Environment-dependent defaults are difficult to debug because the same catalog entry behaves differently in local kind, GKE, CI, and an operator laptop. Operators declare the backend per deployment or per workload. The NoETL upstream default remains mcp/ollama and gemma3:4b.

Cost Telemetry Surface

Cloud-managed inference is metered, and the diagnose path runs on every agent failure. Every cloud MCP backend should return token usage under:

{
"data": {
"_meta": {
"usage": {
"prompt_tokens": 1234,
"completion_tokens": 256,
"total_tokens": 1490
}
}
}
}

The MCP result should also carry the same usage object in result._meta.usage when the provider exposes it. The stub backend uses mock counts so downstream event projection, dashboards, and reports can be built before the cloud API call lands.

Streaming Policy

The diagnose path is non-streaming. Automated failure diagnosis needs a single deterministic response envelope with a parseable JSON body. Streaming is useful for chat-style interactions, but it adds ordering, retry, and partial-response ambiguity that is unnecessary for diagnose_execution.

Real Vertex AI / Gemini backends should call non-streaming generate or chat-completion APIs for this path.

Migration Path

An operator on a v2.35.9-style cluster can move gradually:

  1. Deploy and register the compatible MCP backend, such as mcp/vertex-ai.

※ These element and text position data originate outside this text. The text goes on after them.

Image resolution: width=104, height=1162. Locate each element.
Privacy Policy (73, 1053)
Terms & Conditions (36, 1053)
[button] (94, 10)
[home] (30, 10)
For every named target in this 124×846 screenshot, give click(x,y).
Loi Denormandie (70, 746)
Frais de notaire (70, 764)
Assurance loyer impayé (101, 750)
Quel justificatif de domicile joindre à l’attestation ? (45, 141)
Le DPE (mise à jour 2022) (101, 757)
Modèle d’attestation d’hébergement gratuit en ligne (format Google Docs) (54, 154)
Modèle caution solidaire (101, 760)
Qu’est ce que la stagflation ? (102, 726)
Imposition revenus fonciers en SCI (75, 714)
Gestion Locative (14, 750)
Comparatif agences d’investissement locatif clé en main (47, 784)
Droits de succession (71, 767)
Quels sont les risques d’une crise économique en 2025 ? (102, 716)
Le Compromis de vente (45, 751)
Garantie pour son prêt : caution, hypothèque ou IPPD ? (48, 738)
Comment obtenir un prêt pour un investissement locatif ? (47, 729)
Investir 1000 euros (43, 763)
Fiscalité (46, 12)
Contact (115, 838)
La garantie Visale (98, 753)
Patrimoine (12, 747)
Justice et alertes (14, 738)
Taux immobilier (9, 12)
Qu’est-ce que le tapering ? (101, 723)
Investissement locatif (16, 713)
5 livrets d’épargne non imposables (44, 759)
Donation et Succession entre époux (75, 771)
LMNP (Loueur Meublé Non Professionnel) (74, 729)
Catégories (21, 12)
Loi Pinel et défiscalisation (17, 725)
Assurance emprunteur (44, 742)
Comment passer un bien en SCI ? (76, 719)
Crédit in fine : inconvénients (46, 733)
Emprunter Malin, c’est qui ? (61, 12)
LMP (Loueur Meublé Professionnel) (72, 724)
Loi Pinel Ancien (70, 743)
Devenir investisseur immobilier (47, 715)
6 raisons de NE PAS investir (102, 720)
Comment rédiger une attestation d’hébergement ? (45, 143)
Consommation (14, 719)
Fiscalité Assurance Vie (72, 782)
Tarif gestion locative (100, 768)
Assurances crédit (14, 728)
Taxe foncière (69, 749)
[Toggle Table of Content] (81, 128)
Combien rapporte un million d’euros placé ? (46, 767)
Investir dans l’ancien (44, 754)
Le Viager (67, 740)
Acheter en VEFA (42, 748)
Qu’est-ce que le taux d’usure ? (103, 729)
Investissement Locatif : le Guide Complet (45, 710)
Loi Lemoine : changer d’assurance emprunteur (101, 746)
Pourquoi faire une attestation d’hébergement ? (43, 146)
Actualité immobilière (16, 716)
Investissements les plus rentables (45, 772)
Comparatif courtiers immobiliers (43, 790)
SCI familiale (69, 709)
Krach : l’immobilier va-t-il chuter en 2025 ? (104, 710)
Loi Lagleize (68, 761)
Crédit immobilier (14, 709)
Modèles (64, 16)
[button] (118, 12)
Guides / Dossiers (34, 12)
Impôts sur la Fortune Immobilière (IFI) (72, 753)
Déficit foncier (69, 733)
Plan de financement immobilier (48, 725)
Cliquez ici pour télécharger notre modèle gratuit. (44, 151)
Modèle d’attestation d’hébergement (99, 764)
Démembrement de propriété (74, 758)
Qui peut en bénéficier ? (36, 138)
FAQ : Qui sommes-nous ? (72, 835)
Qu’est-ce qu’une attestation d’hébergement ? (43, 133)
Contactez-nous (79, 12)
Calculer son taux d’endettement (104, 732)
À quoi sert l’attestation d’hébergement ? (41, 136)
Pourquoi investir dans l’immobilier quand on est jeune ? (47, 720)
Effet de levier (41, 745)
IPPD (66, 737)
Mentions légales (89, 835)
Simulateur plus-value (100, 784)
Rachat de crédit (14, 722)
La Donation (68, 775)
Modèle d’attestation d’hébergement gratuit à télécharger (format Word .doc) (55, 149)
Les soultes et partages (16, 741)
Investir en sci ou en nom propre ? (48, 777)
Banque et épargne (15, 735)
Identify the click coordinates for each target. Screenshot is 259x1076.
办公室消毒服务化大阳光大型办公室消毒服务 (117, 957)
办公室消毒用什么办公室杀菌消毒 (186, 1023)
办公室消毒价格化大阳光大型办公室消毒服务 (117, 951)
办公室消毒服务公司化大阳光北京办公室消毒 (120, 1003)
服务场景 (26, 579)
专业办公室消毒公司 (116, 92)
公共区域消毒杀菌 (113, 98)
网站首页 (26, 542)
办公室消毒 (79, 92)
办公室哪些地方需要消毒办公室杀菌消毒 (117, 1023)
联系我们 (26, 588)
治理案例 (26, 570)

  2. Keep the upstream catalog default as mcp/ollama.

  3. Run one workload with:

    {
    "triage_mcp_server": "mcp/vertex-ai",
    "triage_model": "gemini-2.5-flash",
    "escalate_to": "none"
    }
  4. Confirm diagnose_execution returns the five required diagnosis keys and provider usage metadata.

  5. Promote the backend at deployment level only after validation. That means an ops fork, Helm value, or environment-specific registration, not a NoETL upstream default change.

During the alias window, old payloads using ollama_mcp_server and ollama_model still work. New deployment docs should use the triage_* names.